Your task: Reproduce exactly the lines from the top of the records below through the line holding "The image size is (461, 1000).".

Input material:
--*--

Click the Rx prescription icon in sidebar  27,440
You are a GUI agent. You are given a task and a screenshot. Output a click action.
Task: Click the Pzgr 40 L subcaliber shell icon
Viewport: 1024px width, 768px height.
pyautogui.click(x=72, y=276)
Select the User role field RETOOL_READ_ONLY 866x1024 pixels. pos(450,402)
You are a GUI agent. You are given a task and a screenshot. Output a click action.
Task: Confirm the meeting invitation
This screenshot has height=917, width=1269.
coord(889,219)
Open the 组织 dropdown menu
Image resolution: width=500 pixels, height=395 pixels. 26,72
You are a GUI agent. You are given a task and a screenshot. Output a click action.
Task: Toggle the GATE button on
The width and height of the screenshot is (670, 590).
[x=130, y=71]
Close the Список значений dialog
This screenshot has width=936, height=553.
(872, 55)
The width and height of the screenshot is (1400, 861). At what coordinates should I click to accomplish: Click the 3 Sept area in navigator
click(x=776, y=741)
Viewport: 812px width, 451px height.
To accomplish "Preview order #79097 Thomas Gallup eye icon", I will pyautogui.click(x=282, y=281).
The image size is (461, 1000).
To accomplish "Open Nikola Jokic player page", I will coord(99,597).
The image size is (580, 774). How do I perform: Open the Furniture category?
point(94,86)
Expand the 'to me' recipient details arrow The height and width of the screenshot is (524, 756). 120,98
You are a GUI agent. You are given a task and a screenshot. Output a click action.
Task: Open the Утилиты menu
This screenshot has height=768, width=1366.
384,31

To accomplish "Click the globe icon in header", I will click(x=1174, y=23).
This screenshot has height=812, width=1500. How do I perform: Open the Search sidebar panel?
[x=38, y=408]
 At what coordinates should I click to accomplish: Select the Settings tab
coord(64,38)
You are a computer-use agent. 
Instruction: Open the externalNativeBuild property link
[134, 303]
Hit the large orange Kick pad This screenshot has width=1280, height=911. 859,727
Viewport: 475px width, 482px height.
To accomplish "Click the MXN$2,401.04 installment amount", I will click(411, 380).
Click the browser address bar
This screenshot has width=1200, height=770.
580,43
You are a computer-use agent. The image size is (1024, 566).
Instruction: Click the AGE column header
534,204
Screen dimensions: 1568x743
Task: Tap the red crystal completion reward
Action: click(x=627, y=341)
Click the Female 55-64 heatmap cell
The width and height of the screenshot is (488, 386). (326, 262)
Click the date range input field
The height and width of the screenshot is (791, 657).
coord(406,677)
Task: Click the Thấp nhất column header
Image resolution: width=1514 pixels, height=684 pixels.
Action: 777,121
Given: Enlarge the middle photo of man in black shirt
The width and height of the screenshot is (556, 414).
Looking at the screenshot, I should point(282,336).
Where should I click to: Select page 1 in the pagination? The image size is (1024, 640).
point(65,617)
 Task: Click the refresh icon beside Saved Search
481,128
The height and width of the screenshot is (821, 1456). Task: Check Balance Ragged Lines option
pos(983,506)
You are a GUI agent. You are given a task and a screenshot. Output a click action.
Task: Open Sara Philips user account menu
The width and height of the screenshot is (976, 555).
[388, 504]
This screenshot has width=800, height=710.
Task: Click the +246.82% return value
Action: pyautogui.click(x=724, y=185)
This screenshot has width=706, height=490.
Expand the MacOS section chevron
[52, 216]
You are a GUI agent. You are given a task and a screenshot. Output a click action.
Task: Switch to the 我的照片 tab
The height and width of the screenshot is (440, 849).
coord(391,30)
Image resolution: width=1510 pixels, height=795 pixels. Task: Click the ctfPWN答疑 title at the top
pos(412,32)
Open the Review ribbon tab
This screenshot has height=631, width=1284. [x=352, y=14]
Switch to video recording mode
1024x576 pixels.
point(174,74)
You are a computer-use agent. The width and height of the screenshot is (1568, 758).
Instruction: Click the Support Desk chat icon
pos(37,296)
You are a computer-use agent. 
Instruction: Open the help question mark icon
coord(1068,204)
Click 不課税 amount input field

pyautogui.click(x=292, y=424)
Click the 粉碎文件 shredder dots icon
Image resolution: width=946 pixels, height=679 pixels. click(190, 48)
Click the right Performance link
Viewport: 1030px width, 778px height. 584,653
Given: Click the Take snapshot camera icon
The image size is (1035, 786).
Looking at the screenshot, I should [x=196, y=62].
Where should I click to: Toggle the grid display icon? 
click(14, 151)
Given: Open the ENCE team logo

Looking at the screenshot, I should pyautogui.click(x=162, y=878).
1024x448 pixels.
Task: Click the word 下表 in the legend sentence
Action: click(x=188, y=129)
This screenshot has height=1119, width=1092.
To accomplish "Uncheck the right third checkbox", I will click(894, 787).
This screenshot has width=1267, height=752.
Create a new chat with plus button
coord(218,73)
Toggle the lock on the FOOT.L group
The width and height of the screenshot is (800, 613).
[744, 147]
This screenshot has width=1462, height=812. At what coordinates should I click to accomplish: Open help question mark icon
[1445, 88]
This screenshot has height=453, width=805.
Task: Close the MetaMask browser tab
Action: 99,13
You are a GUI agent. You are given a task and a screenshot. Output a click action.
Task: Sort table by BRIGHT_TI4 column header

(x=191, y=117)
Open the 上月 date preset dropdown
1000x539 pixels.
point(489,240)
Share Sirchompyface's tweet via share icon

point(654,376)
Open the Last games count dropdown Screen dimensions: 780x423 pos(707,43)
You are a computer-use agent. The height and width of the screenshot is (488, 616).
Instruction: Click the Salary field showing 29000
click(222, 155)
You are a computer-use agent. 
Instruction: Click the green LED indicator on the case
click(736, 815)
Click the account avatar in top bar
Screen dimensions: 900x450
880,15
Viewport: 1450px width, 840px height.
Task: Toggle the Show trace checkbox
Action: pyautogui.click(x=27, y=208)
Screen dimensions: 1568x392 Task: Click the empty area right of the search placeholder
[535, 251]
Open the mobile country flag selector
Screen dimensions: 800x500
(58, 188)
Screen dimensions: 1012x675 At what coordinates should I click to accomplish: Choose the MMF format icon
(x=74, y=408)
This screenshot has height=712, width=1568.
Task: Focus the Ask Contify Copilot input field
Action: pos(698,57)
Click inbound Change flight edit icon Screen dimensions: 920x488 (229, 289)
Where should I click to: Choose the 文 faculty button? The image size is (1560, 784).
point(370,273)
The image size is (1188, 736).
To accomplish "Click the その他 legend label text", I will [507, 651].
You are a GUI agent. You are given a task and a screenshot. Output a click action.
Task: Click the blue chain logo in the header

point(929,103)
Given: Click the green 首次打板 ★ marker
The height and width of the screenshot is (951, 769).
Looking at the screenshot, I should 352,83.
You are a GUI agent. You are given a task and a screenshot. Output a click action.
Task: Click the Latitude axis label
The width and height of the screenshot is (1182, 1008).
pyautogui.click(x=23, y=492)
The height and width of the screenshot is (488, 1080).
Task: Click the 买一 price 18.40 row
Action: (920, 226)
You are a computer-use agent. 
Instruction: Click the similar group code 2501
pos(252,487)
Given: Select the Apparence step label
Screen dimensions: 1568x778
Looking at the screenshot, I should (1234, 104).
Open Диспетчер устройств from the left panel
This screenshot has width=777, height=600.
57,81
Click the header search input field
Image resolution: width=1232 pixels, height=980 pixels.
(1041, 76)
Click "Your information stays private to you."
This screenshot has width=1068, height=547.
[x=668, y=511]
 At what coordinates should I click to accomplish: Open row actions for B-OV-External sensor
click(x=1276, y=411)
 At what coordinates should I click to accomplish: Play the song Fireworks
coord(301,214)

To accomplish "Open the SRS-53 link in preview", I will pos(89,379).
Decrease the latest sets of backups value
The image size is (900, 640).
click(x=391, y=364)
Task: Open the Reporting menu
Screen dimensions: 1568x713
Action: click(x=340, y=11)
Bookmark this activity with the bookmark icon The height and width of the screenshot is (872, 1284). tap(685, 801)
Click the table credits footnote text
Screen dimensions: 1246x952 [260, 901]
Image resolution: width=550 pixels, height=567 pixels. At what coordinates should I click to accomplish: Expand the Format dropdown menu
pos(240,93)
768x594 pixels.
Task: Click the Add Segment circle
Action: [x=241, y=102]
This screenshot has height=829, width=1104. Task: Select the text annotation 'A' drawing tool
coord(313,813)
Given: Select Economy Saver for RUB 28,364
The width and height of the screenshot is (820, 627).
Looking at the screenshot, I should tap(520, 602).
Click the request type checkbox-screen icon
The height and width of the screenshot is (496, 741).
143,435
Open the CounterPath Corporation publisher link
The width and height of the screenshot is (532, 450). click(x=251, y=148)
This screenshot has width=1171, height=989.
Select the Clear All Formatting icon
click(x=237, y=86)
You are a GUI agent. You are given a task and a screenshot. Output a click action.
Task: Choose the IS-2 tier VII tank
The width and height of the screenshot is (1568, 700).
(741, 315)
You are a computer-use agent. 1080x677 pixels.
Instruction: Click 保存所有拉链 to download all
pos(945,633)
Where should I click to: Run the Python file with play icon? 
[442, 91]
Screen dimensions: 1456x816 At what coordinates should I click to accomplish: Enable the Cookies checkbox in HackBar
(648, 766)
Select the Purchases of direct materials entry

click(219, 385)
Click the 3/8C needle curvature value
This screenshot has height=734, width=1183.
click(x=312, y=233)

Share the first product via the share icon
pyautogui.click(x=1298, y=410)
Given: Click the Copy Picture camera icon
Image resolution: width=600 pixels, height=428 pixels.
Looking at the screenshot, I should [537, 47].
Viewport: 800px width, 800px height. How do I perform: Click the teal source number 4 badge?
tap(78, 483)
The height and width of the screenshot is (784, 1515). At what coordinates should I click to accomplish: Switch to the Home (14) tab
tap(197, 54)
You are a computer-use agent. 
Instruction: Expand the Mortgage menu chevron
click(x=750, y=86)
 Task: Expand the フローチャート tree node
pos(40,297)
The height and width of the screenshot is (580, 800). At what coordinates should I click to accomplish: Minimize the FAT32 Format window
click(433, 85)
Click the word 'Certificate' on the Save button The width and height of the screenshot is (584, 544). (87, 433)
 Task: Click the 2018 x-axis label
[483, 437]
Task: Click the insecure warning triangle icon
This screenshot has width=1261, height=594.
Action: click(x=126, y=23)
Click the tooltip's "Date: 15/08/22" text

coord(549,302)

--*--

Task answer:
Click the Rx prescription icon in sidebar  27,440
You are a GUI agent. You are given a task and a screenshot. Output a click action.
Task: Click the Pzgr 40 L subcaliber shell icon
Viewport: 1024px width, 768px height.
pyautogui.click(x=72, y=276)
Select the User role field RETOOL_READ_ONLY 866x1024 pixels. pos(450,402)
You are a GUI agent. You are given a task and a screenshot. Output a click action.
Task: Confirm the meeting invitation
This screenshot has height=917, width=1269.
coord(889,219)
Open the 组织 dropdown menu
Image resolution: width=500 pixels, height=395 pixels. 26,72
You are a GUI agent. You are given a task and a screenshot. Output a click action.
Task: Toggle the GATE button on
The width and height of the screenshot is (670, 590).
[x=130, y=71]
Close the Список значений dialog
This screenshot has width=936, height=553.
(872, 55)
The width and height of the screenshot is (1400, 861). At what coordinates should I click to accomplish: Click the 3 Sept area in navigator
click(x=776, y=741)
Viewport: 812px width, 451px height.
To accomplish "Preview order #79097 Thomas Gallup eye icon", I will pyautogui.click(x=282, y=281).
The image size is (461, 1000).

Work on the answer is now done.